▶ **DOKUMENTAUSZUG**:
>>>>

Mit Jake Daniels hat sich ein junger Fußballer offen zu seiner Homosexualität geäußert. Pia Mann vom Verein "Discover Football" sieht ihn als Vorbild für seine Generation, aber auch für ältere Spieler:innen. Gerade im Amateurbereich gebe es in Deutschland viele Fortschritte und eine offenere Kultur.

Pia Mann im Gespräch mit Marina Schweizer | 22.05.2022
Der deutsche Fußballnationaltorwart Manuel Neuer trägt eine Kapitänsbinde in Regenbogenfarben beim Spiel gegen Ungarn während der Fußball-Europameisterschaft 2021.
Der deutsche Fußballnationaltorwart Manuel Neuer trägt eine Kapitänsbinde in Regenbogenfarben beim Spiel gegen Ungarn während der Fußball-Europameisterschaft 2021. (Getty Images / Laurens Lindhout)
Der erst 17-jährige Jake Daniels vom englischen Zweitligisten FC Blackpool hat in dieser Woche seine Homosexualität öffentlich gemacht. „Ich habe immer mehr darüber nachgedacht, wie ich es machen will und wann ich es machen will“, sagte Daniels. Für ihn sei jetzt der richtige Zeitpunkt: „Ich will, dass die Leute mein wahres Ich kennen.“
Pia Mann sieht Daniels als „Vorbild für Spieler im Männer-Fußball, die sich diesen Schritt noch nicht getraut haben“. Die Sozialarbeiterin setzt sich im Verein „Discover Football“ gegen Diskriminierung ein und wird vom DFB als eine der engagiertesten Ehrenamtlichen Deutschlands bezeichnet. Mann sieht Daniels Coming-Out als hilfreich für den Profi- aber auch den Amateurbereich: Jungen, queeren Spieler:innen werde so Diversität vorgelebt. Auch Ältere könnten sich an Daniels orientieren.
Pia Mann vom Verein "Discover Football"
Diversität habe auch die Initiative #kickout zeigen wollen, bei der sich Mann und andere mehr als 100 Profis und Amateure aus mehreren Ländern öffentlich als queer gezeigt haben: „Uns gibt es schon und es ist für alle Menschen, die sich im Fußball bewegen, in Ordnung, so zu sein, wie sie sind – und genau den Druck nicht auf sich zu nehmen und sich dauerhaft zu verstecken.“
In der Generation des 17-jährigen Daniels sieht die Amateurfußballerin vom DFC Kreuzberg eine „viel größere Selbstverständlichkeit“ für Lesben, Schwule, Bisexuelle und trans- und intergeschlechtliche Menschen. Sie erlebe das in Berlin in ihrem Alltag. So habe sie kürzlich beim Joggen ein Trikot getragen, auf dem die Regenbogenfahne zu sehen war – ein Symbol der queeren Szene. Jugendliche hätten ihr zugerufen: „Queer lives matter!“

Mann: Alle Akteure müssen Kultur im Fußball verändern

Dennoch erlebt Mann die Fußballwelt als immer noch nicht frei von Diskriminierung wie Homo- und Transfeindlichkeit: „Es fallen immer noch so Sprüche auf deutschen Fußballplätzen wie ‚Was für ein schwuler Pass‘.“ Sie würde ein Verbot von ‚schwul‘ als Schimpfwort befürworten, findet aber auch, dass es eine größere Sensibilität bei Schiedsrichter:innen und Trainer:innen geben muss. Da brauche es in Schulungen und Gremiensitzungen eine entsprechende Kultur.

<<<<

▶ **DATENLISTE**:
>>>>

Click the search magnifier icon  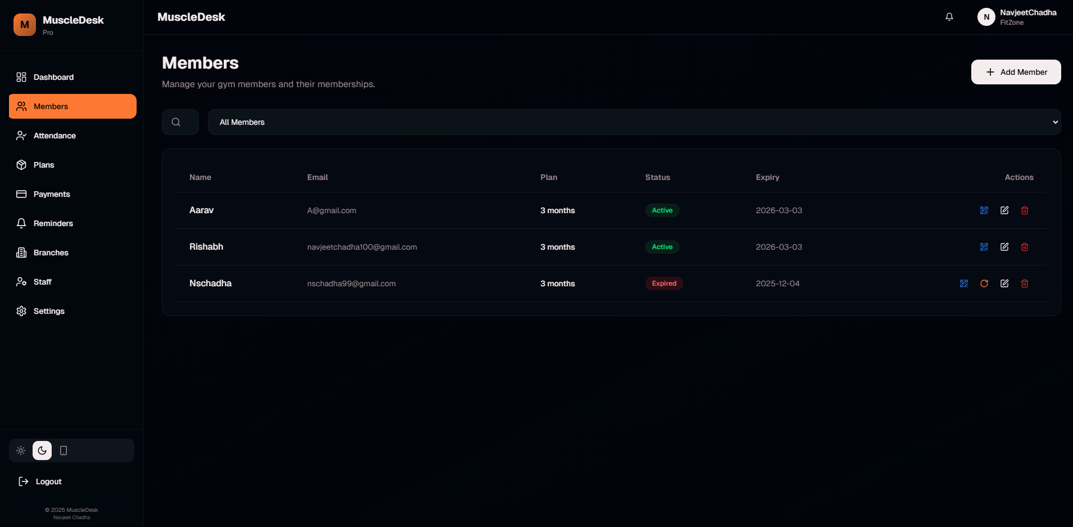pyautogui.click(x=176, y=122)
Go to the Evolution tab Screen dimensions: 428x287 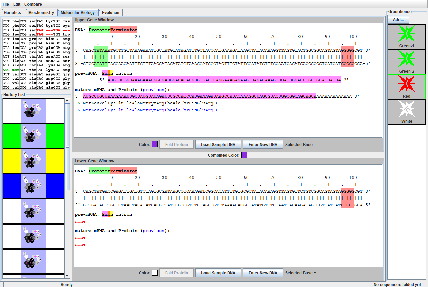coord(111,13)
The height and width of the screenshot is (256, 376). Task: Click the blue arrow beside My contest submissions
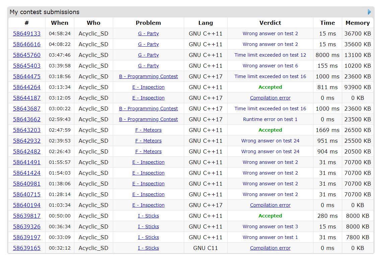(x=369, y=12)
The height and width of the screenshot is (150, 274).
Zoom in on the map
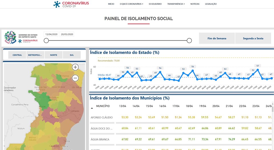tap(75, 67)

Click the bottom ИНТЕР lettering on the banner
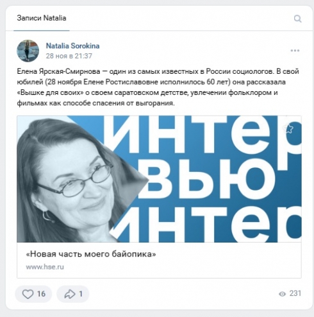[x=205, y=225]
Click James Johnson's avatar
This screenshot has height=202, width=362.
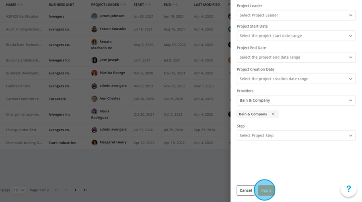point(94,16)
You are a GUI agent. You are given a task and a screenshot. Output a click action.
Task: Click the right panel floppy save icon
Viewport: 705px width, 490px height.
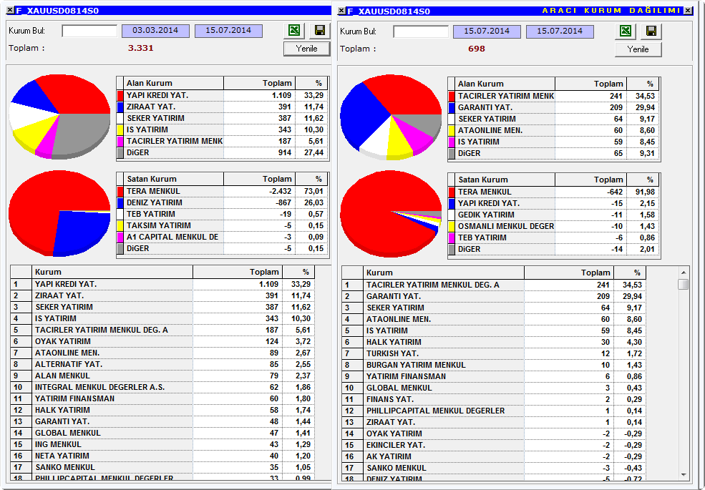tap(651, 31)
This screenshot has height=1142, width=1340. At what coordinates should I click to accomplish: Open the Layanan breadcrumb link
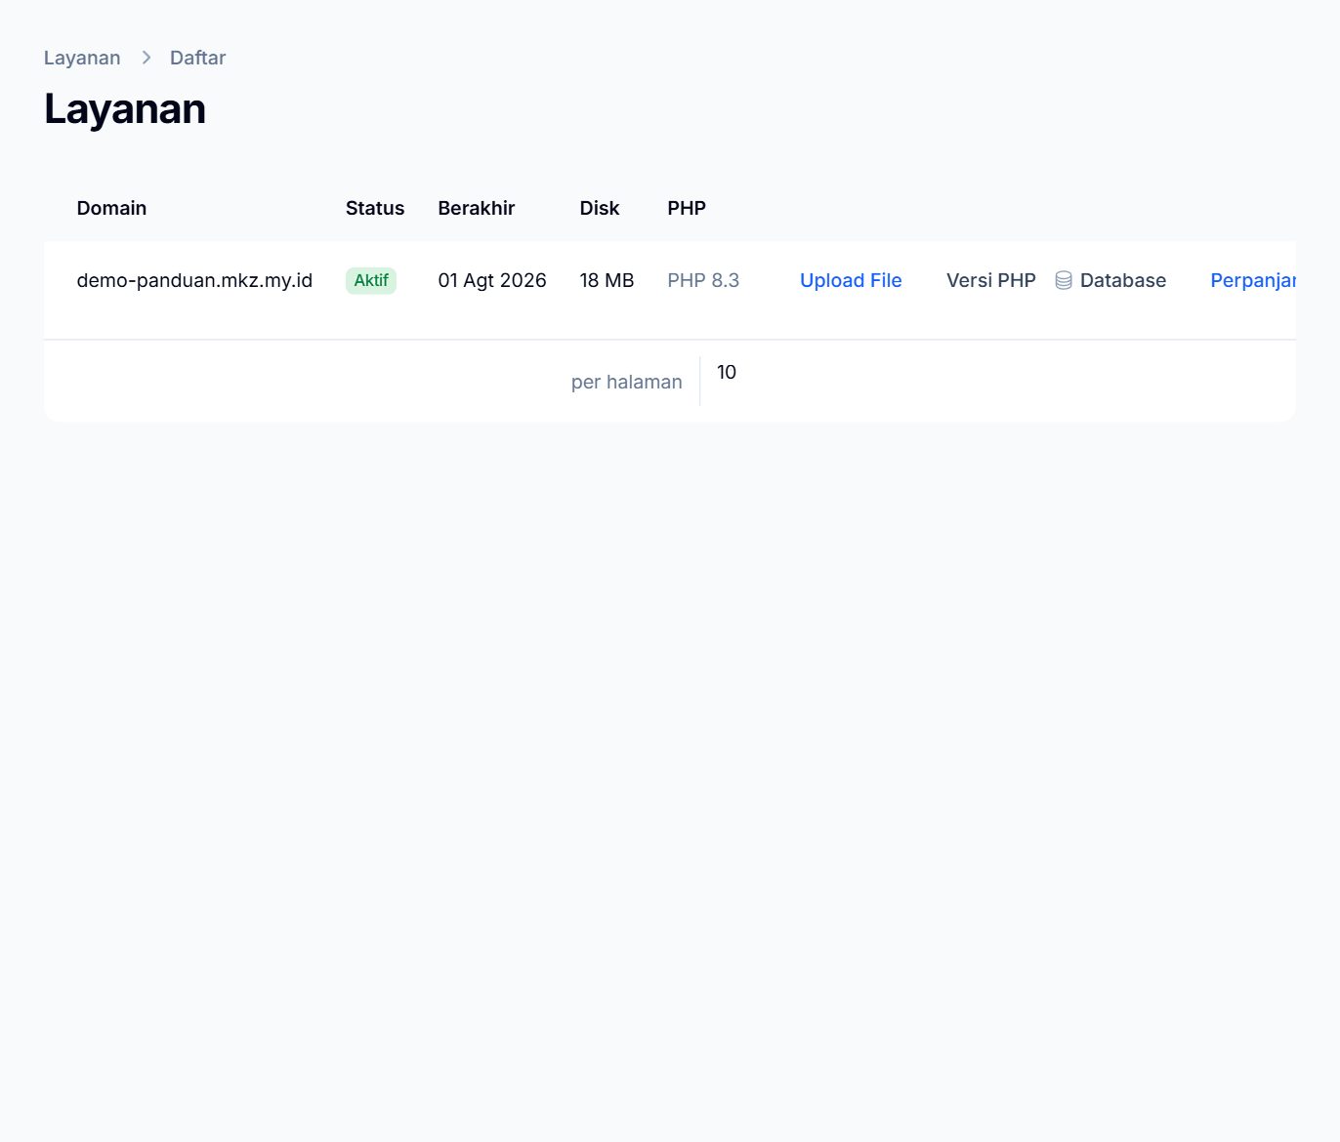click(82, 58)
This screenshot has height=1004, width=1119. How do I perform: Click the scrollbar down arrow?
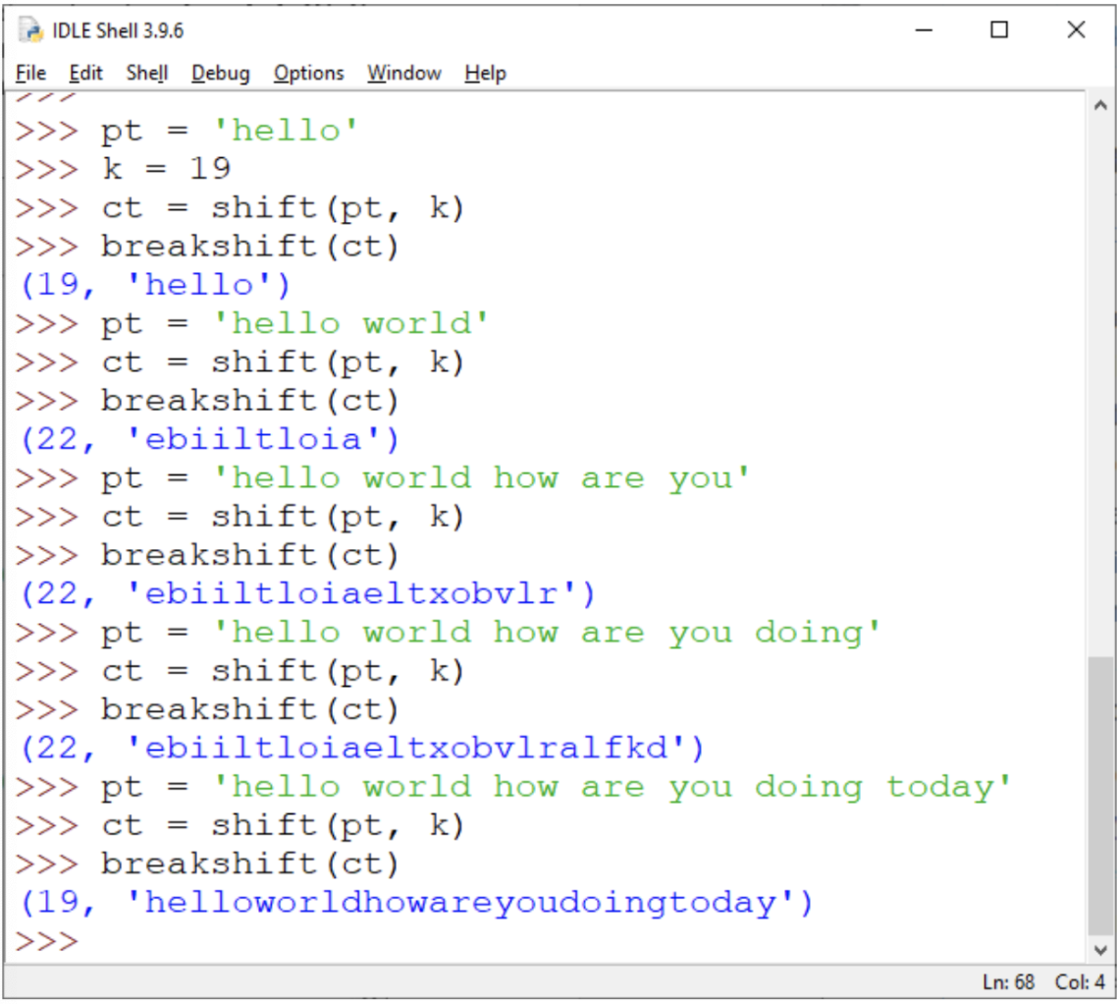1101,949
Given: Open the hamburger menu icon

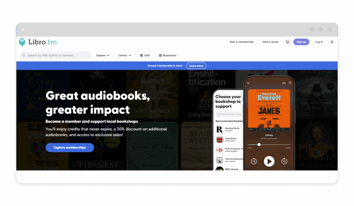Looking at the screenshot, I should point(332,42).
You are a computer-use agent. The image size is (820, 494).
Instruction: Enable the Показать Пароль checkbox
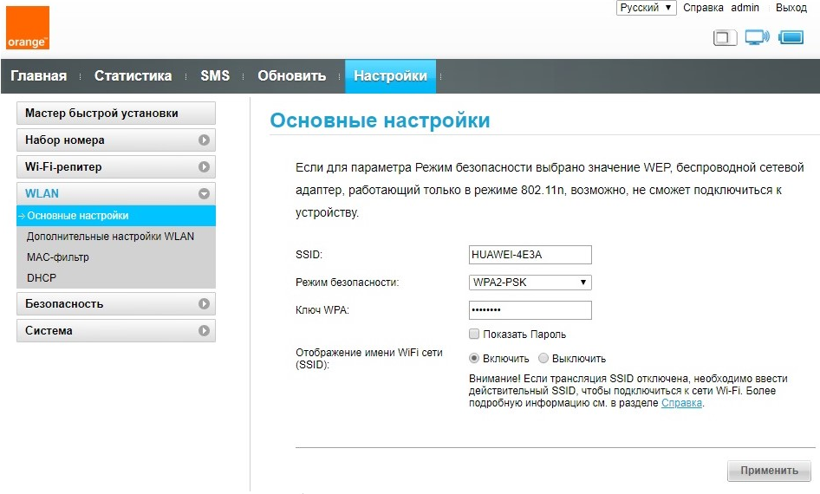coord(474,335)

<<<<

Für welchen Verein spielt Pia Mann laut dem Dokumentauszug selbst als Amateurfußballerin?

▶ **LÖSUNG**: Für den DFC Kreuzberg.